1. Рейнгольд (1758—1823)
Рейнгольд стремился вывести множественность категорий Канта из простых изначальных категорий, так же как он стремился вывести множественность интеллектуальных способностей Канта из простоты способности воображения. В характере этого выведения он как можно точнее следовал указаниям Канта, которыми не пользовался. Последние четыре понятия рефлексии уже играют у Канта большую роль, чем он им явно уступает; Рейнгольду нужно было только вывести их на свет. Субстанция и форма, которые у Аристотеля были практически наиболее важными категориями в сфере реального бытия, теперь становятся первичными категориями в сфере идеального воображения. Воображение теперь рассматривается как единство субстанции и формы, как это было у Аристотеля. Субстанция в воображении соответствует воображаемому объекту, форма – субъекту. Субстанция дается через привязанность и принимается через восприимчивость; форма порождается спонтанностью. Субстанция воображения не совпадает с объектом, ибо она часто меняется, в то время как объект остается прежним.
Если аффект восприимчивости происходит извне, то субстанция объективна, если же изнутри, то субъективна. Это различие также полностью кантовское; последняя пара понятий рефлексии добавлена, чтобы различить объективную и субъективную материю. Конечно, внешнее и внутреннее здесь не следует понимать пространственно; внешний аффектор – это скорее непространственная вещь в себе, а внутренний аффектор – непространственный субъект. Если аффектор – это сама способность воображения, то субстанция является априорной или чистой; если же это не сама способность воображения, то она является апостериорной или эмпирической. Объективная эмпирическая субстанция воображения – это то, что Кант называет материей ощущения (или восприятия), данной вещью-в-себе; она противопоставляется синтетической интеллектуальной функции или трансцендентальному синтезу апперцепции как формы, и оба начала одновременно являются внешними и внутренними (вещь-в-себе и субъект).

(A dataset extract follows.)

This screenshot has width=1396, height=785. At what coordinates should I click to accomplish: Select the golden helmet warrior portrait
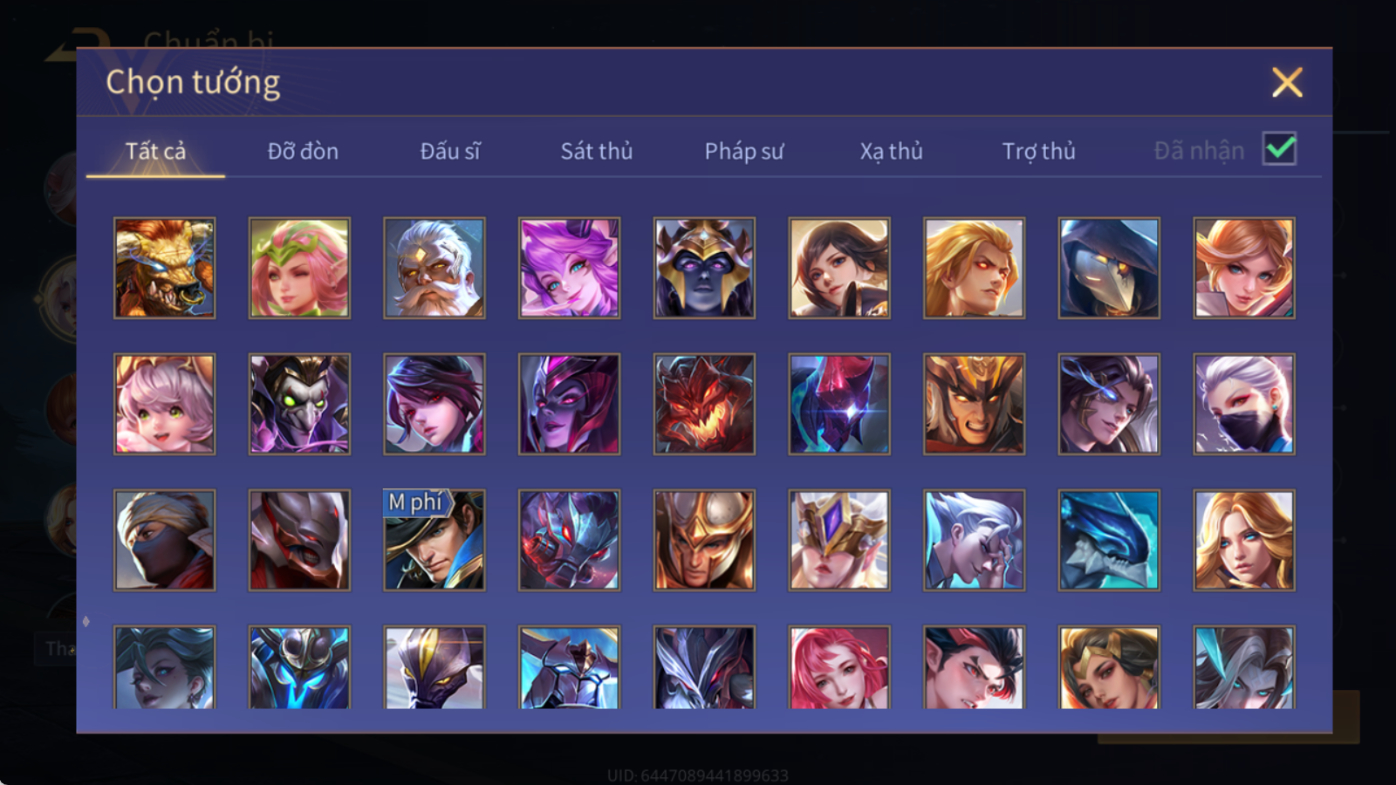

Подходя к данной извне субстанции формативным образом, синтетическая интеллектуальная функция возвышает ее до формованной субстанции. Однако это возвышение происходит поэтапно, и на каждом более высоком этапе то, что на низшем этапе уже было формованной материей или единством материи и формы, становится субстанцией нового образования. Таким образом, противопоставление материи и формы оказывается относительным, повторяющимся в более высокой потенции на разных уровнях; то, что на низшем уровне противопоставлялось материи как форме, на высшем уровне переходит на сторону материи. На низшем уровне, как учил Кант, чувственная субстанция воспринимается в пространственной и временной форме и тем самым формируется в ощущения и восприятия. На второй ступени ощущения и восприятия формируются в понятия посредством интеллектуального комбинирования и дифференциации с помощью категорий и суждений. На третьем этапе чистые понятия превращаются в идеи. На всех стадиях материал дает многообразие, которое связывается формой в новое высшее единство.